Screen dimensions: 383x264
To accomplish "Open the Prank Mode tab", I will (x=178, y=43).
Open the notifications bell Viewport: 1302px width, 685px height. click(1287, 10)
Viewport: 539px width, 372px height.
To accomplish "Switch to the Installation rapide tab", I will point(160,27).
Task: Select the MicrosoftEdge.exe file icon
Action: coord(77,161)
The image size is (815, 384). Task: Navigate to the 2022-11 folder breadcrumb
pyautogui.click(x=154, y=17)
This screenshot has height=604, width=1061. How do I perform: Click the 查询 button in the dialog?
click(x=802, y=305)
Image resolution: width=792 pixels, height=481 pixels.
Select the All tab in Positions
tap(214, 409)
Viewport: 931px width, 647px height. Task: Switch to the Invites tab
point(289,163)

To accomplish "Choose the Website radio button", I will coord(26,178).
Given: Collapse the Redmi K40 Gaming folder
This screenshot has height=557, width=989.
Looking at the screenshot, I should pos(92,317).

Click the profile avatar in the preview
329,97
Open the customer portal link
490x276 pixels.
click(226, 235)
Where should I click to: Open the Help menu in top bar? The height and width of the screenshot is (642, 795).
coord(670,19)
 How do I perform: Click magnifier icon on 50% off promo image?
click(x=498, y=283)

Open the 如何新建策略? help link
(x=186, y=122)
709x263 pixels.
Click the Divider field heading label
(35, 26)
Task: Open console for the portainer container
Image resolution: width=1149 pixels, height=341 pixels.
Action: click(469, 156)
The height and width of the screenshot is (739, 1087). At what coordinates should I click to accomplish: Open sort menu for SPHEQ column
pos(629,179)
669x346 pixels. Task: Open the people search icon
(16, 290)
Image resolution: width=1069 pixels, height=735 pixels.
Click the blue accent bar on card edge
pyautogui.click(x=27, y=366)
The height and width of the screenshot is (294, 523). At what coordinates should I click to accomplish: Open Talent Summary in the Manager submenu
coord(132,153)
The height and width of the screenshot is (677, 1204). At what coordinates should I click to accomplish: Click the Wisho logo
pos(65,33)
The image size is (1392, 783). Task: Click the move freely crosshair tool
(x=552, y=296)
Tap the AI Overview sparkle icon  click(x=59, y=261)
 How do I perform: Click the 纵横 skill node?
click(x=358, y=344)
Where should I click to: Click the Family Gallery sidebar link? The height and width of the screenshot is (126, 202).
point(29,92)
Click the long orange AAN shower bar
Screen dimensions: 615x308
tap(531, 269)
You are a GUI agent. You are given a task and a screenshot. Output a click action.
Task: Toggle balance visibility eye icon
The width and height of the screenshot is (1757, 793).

══════════

**ACTIVITY**
From the line that contains "Tap the AI Overview" down to the last line of the listing above, repeat each line exactly, and include nothing else.

**EXPECTED OUTPUT**
Tap the AI Overview sparkle icon  click(x=59, y=261)
 How do I perform: Click the 纵横 skill node?
click(x=358, y=344)
Where should I click to: Click the Family Gallery sidebar link? The height and width of the screenshot is (126, 202).
point(29,92)
Click the long orange AAN shower bar
Screen dimensions: 615x308
tap(531, 269)
You are a GUI agent. You are given a task and a screenshot. Output a click action.
Task: Toggle balance visibility eye icon
The width and height of the screenshot is (1757, 793).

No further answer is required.